Port extraction reduces computational cost compared to full coupling.

The method accurately reproduces self-consistent solutions for non-linear circuits.

Integration with device physics models is demonstrated.

Abstract

Self consistent solution to electromagnetic (EM)-circuit systems is of significant interest for a number of applications. This has resulted in exhaustive research on means to couple them. In time domain, this typically involves a tight integration (or coupling) with field and non-linear circuit solvers. This is in stark contrast to coupled analysis of linear/weakly non-linear circuits and EM systems in frequency domain.

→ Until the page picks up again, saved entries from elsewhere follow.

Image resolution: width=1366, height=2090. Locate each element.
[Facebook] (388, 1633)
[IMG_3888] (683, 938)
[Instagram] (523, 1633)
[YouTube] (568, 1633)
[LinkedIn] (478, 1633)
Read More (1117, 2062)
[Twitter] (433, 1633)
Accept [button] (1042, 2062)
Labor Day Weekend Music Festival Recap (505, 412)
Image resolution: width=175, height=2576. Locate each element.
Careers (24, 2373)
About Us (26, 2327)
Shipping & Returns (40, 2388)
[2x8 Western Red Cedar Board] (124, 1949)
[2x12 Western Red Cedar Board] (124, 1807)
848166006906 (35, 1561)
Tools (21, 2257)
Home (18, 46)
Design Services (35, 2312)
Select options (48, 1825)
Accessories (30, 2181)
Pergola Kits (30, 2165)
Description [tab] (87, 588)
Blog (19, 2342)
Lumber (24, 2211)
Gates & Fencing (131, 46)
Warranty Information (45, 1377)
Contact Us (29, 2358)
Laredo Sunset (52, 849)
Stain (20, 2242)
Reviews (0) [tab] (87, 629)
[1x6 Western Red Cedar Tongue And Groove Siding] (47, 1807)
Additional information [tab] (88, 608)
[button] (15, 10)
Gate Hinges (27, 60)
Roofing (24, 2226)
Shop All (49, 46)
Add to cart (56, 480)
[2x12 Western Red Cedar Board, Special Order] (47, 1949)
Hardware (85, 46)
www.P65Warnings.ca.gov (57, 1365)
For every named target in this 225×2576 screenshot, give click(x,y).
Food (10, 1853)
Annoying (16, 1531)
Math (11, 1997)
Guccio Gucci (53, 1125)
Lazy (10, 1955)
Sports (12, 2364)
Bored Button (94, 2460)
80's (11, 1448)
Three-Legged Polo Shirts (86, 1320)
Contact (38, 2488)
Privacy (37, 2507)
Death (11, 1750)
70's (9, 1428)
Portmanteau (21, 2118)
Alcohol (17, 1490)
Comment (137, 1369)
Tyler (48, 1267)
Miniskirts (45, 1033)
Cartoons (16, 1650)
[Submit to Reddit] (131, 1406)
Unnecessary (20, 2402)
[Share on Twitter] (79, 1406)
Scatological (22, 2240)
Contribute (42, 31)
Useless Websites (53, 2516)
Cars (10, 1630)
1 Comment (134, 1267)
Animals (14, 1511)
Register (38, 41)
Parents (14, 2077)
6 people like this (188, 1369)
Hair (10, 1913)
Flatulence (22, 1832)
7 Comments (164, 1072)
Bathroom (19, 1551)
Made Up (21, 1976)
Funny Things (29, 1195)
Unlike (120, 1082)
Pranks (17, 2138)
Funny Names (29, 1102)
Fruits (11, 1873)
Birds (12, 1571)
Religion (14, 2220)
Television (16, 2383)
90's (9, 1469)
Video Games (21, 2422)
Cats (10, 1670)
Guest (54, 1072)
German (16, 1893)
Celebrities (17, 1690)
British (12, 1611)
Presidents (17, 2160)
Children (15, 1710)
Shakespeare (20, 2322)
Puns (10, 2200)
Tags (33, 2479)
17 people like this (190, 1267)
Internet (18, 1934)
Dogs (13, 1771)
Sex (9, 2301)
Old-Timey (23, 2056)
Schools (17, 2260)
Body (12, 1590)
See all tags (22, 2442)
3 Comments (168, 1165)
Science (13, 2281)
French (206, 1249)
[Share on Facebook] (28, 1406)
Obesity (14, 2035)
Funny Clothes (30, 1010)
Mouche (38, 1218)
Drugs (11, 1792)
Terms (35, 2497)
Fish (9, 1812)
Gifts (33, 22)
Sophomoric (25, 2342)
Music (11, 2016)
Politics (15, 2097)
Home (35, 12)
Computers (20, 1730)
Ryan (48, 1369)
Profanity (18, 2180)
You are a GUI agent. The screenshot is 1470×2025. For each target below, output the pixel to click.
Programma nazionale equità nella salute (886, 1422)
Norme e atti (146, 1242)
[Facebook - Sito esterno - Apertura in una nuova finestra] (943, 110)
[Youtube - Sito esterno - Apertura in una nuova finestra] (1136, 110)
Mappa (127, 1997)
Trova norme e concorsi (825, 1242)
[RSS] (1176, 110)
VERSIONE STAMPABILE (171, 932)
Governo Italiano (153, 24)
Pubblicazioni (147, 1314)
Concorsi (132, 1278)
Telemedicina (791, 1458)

Here, one typically extracts equivalent port parameters that are then fed into the circuit solver. Such an approach has several advantages; (a) the number of ports is typically smaller than the number of degrees of freedom, resulting in cost savings; (b) is circuit agnostic; (c) can be integrated with a variety of device models. Port extraction is tantamount to obtaining impulse response of the linear EM system. In time domain, the deconvolution required to effect this is unstable. Recently, a novel approach was developed for time domain integral equations to overcome this bottleneck. We extend this approach to time domain finite element method, and demonstrate its utility via a number of examples; significantly, we demonstrate that self consistent solutions obtained using either a fully coupled or port extraction is identical to the desired precision for non-linear circuit systems. This is shown within a nodal network. We also demonstrate integration of port extracted data directly with drift diffusion equation to model device physics.